Leveraging Investments in Tech for Better Health
The $17.6 million telehealth delivery system grant is funded by the MDE out of the state’s COVID-19 relief funds. The program will draw on UMMC personnel to provide telehealth services to K-12 schools in Mississippi across the following areas: remote urgent care, remote behavioral health, dental health education, and lifestyle coaching of students at risk for developing diabetes.
UMMC will conduct needs assessments with schools and districts, and set up and maintain the program locally, training school nurses and other staff on how to use the system. UMMC staff will convene local stakeholders to identify goals and metrics to evaluate locally and will continue to monitor progress for the duration of the grant. The program will initially be available in four districts, but telehealth services will expand to all districts throughout the state by July 2023.
The goal of the program? To use preventative services to improve health outcomes of Mississippi’s students, in order to improve learning.

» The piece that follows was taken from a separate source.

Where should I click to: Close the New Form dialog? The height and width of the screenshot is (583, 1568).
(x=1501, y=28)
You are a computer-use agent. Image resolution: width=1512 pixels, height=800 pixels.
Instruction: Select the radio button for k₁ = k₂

Carey Wright, the recently retired Mississippi state superintendent of education, explained the goals of the partnership this way: “Healthy students learn better. … This program can potentially reduce absenteeism, help parents and guardians get quicker access to services for a child and even save lives.”
The MDE leverages the technological capacity that the MDE has built through its Mississippi Connects program. That initiative provides computing devices to students and teachers throughout the state, and offers the infrastructure to support use of these devices, including professional development, software, curricula, broadband, and other resources. These devices and services are critical for students accessing telehealth services.

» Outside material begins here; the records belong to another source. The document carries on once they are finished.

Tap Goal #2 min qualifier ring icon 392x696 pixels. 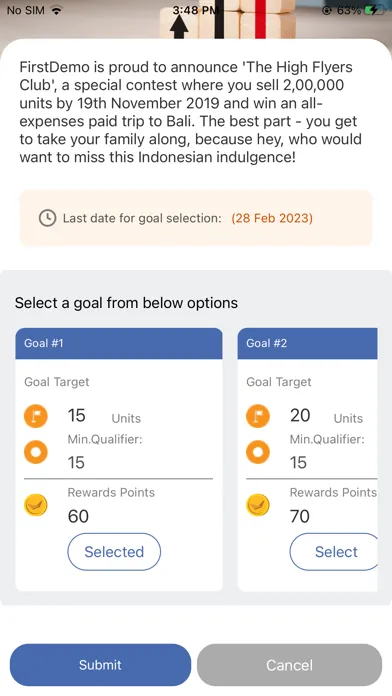(258, 452)
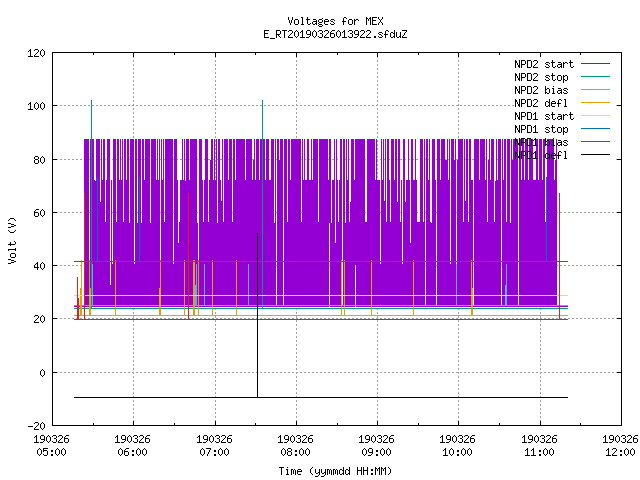Select the NPD1 stop legend label
Image resolution: width=640 pixels, height=480 pixels.
click(541, 129)
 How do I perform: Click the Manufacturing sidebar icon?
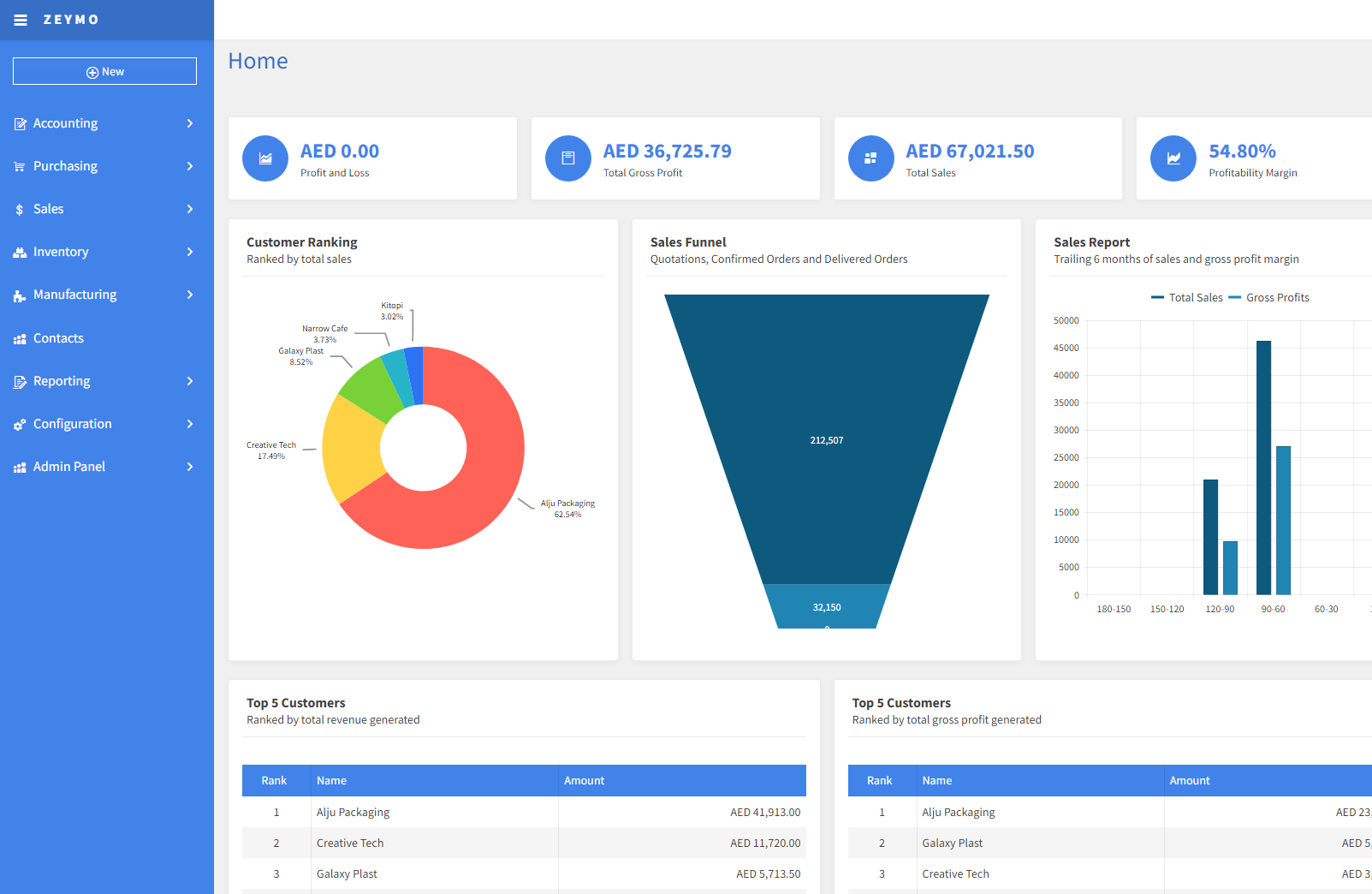pos(21,295)
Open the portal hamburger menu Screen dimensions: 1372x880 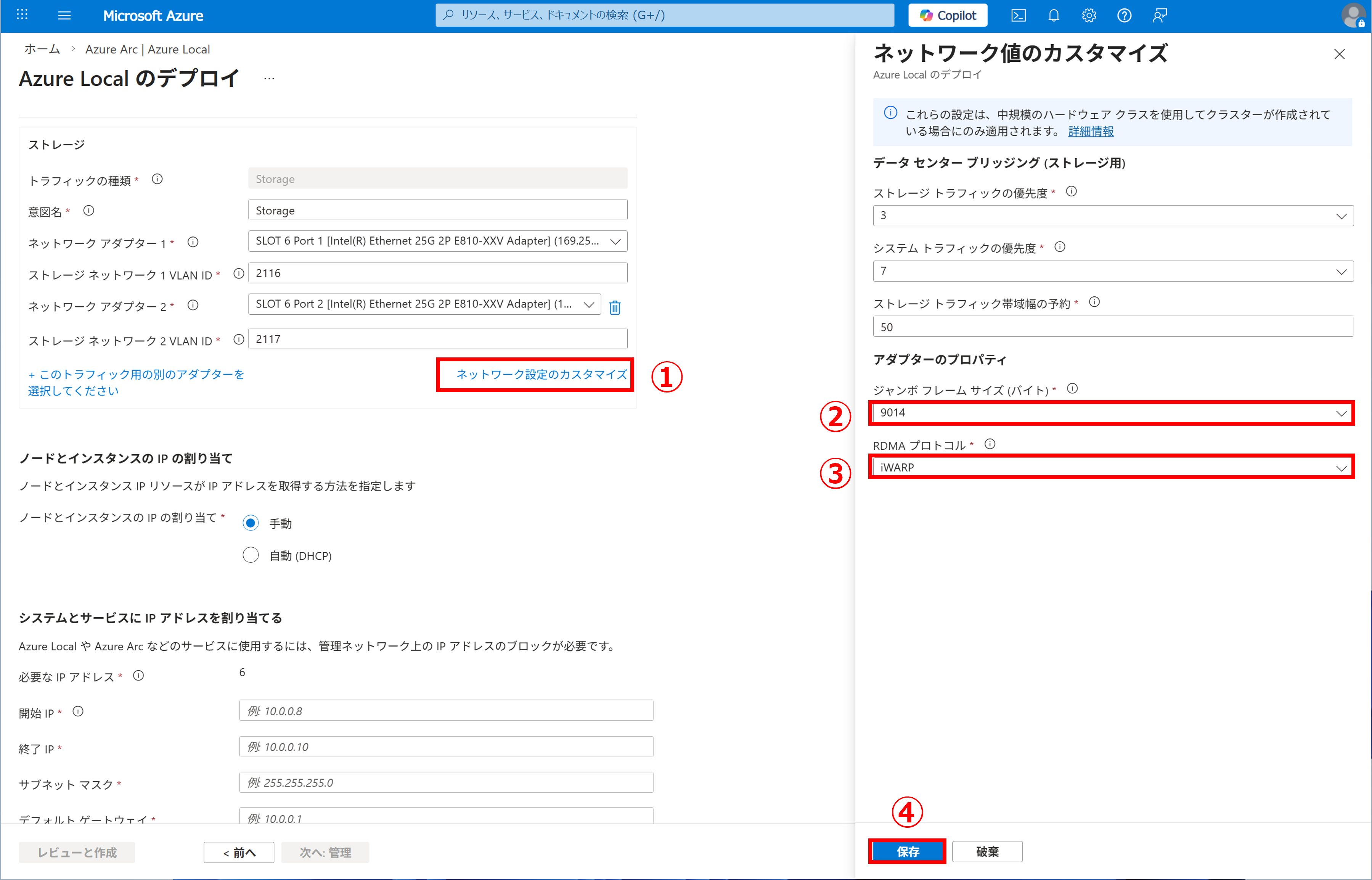click(64, 15)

The telehealth partnership also leverages the expertise of UMMC’s professionals in delivering telehealth services. UMMC’s Center for Telehealth has more than 200 sites in 73 of the state’s 82 counties and has expanded its telehealth capacity during the pandemic.
That reach and expertise has been particularly important for serving the state’s most vulnerable populations, according to Dr. Saurabh Chandra, chief telehealth officer at UMMC’s Center for Telehealth. “Telehealth has provided means to increase access and delivery of care, especially in the rural and underserved communities,” Chandra says.
It’s too soon to say how effective the partnership will be. But the MDE’s telehealth partnership with UMMC has the promise to address health disparities that have become more pronounced during the pandemic, and that threaten students’ learning. It’s a model that other states would be wise to monitor.